THE DATA below:

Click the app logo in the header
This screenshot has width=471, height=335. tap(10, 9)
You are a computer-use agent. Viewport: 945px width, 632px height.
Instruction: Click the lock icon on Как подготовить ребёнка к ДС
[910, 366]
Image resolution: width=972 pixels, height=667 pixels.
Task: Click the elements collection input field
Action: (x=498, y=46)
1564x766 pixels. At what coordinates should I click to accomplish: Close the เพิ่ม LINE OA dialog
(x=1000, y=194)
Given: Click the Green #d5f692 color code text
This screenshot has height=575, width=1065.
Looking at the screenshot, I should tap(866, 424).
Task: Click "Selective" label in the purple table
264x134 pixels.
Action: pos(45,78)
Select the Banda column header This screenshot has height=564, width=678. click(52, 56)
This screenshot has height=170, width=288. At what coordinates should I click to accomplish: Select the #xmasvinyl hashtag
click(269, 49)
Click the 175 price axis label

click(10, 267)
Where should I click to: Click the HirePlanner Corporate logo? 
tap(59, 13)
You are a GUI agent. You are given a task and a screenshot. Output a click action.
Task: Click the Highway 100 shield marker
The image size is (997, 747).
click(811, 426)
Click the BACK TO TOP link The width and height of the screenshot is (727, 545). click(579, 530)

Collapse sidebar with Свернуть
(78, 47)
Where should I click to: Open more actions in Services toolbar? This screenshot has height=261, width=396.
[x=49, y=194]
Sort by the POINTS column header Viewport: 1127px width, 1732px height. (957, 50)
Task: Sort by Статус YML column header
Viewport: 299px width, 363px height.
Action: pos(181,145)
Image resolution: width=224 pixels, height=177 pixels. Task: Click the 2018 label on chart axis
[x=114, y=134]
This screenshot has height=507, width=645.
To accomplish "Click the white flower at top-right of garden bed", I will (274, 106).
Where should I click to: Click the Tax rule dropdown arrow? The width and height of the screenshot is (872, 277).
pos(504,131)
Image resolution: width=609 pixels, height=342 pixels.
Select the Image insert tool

End of THE DATA.

Only lines containing the word "Sort" should be copied from the material above.

Sort by the POINTS column header Viewport: 1127px width, 1732px height. (957, 50)
Task: Sort by Статус YML column header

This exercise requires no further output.